Retention and transport of PFAS precursor 6:2 FTS in heterogeneous variably saturated porous media

Many widely detected perfluoroalkyl contaminants are transformation products of perfluoroalkyl acids (PFAA) precursors, whose transport behavior has received minimal attention. This study provides the first experimental investigation of spatially resolved retention of 6:2 fluorotelomer sulfonate (6:2 FTS) in a variably saturated porous medium, influenced by adsorption at the air-water interface (AWI) and porous-medium heterogeneities. An instrumented column apparatus was constructed, equipped with 5 ports to collect in-situ porewater samples and 5 accompanying sensors to measure water content.
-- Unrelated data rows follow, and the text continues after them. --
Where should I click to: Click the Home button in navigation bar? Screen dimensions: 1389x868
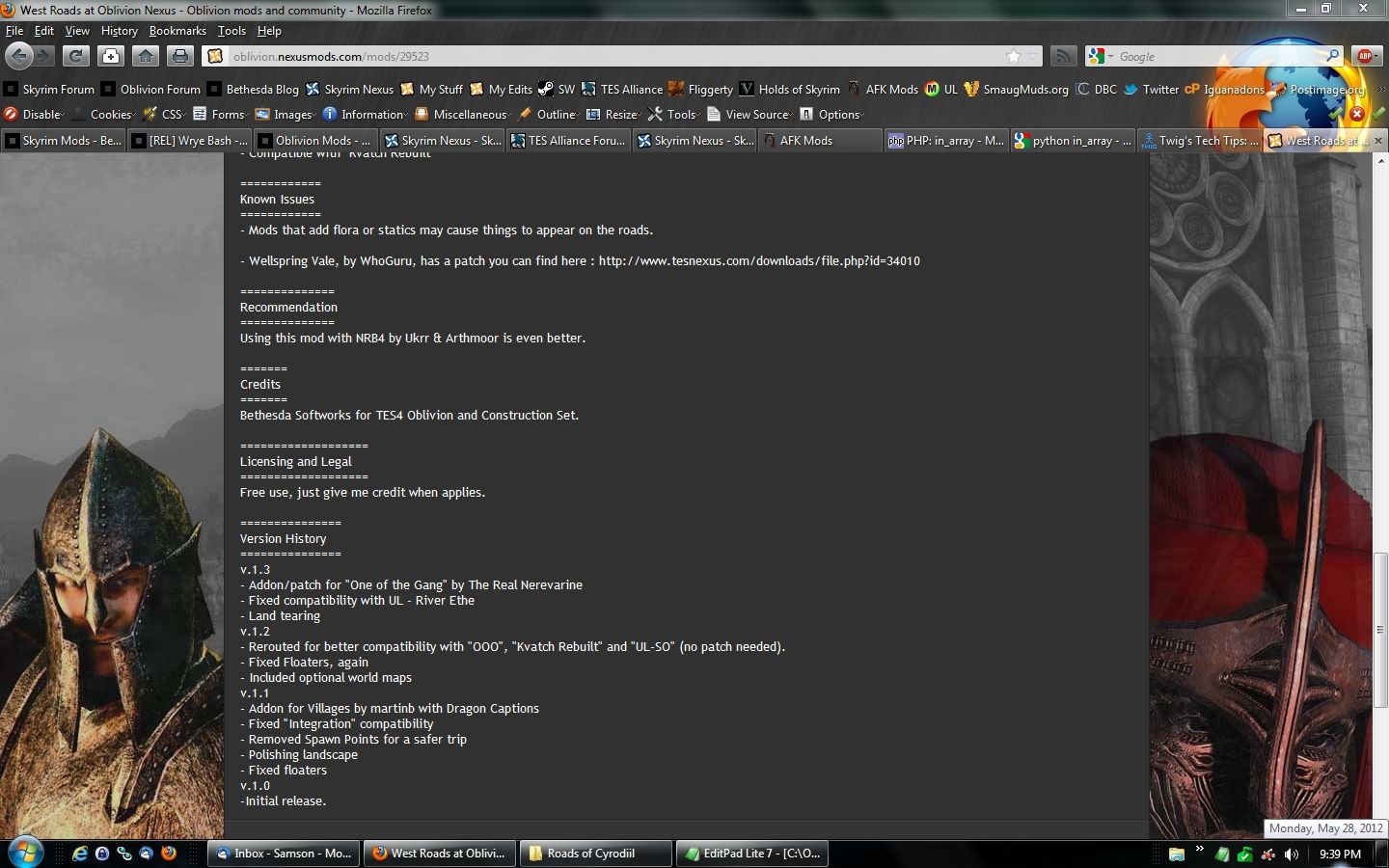coord(146,56)
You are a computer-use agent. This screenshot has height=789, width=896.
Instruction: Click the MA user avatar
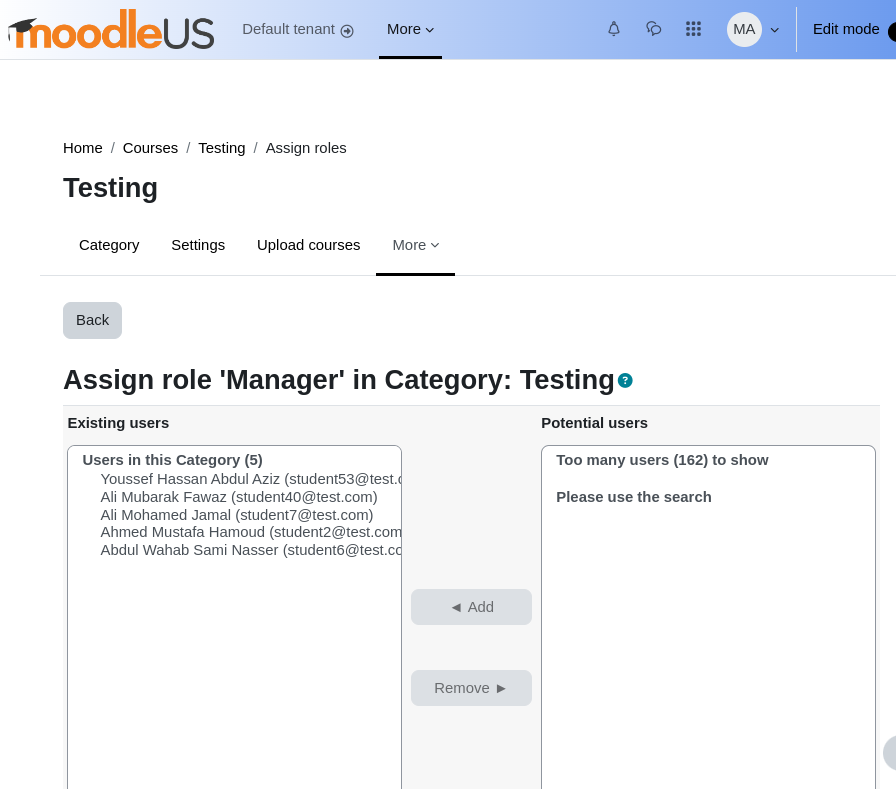(x=744, y=29)
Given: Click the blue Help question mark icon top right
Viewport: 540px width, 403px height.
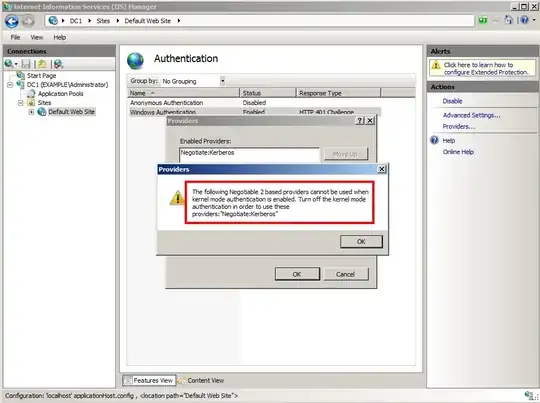Looking at the screenshot, I should (x=524, y=20).
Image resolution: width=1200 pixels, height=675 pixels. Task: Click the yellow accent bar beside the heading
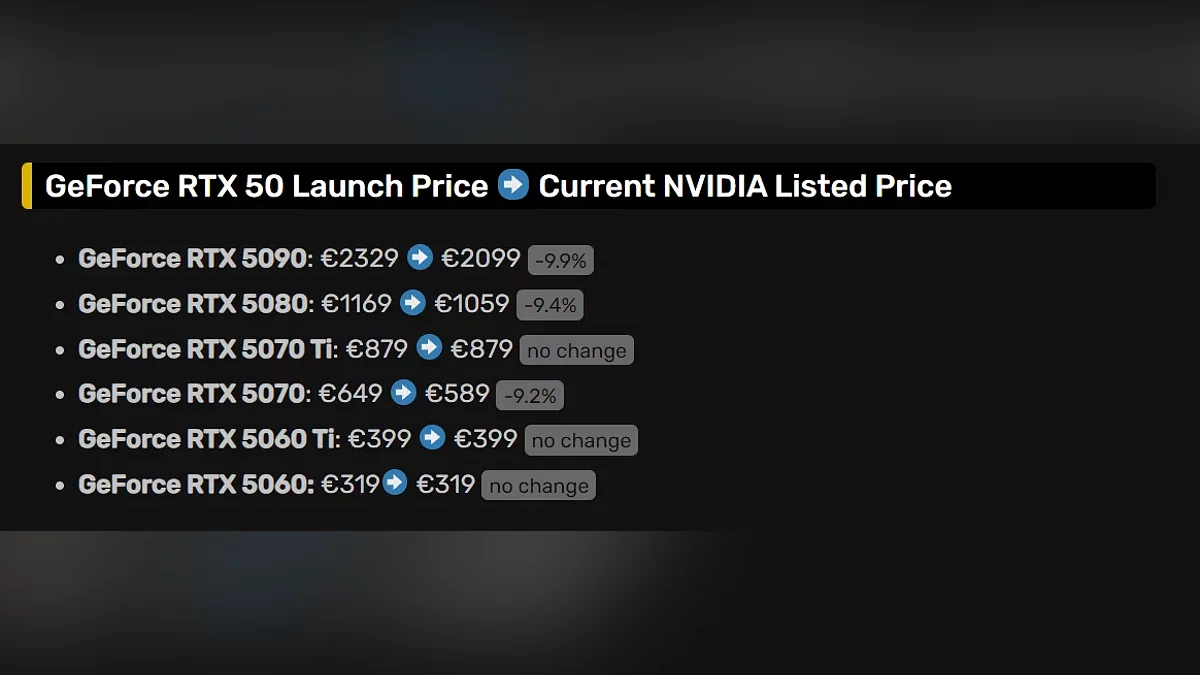(x=27, y=186)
This approach allowed quantification of in-situ retardation factors (R) at multiple depths across a wide range of water saturations (S_w, 0.2–1.0). The R values remained consistently low (1.5) under saturated conditions, whereas they were significantly greater under unsaturated conditions (e.g., R = 19.7 at S_w = 0.21). The enhanced retention was due to adsorption at the AWI, which is the dominant retention mechanism for this system. The spatial variation in S_w led to a sharp decrease in R with depth, decreasing from ∼20–2, demonstrating spatially heterogeneous retention even over small distances, a phenomenon that has not been reported before. Non-ideal transport (early breakthrough and tailing) was observed at low S_w in contrast to ideal transport at higher S_w, which was attributed to rate-limited air-water interfacial adsorption (AWIA) due to constrained access to AWI under low saturations. This interpretation was supported by the results of a Damkohler Number analysis.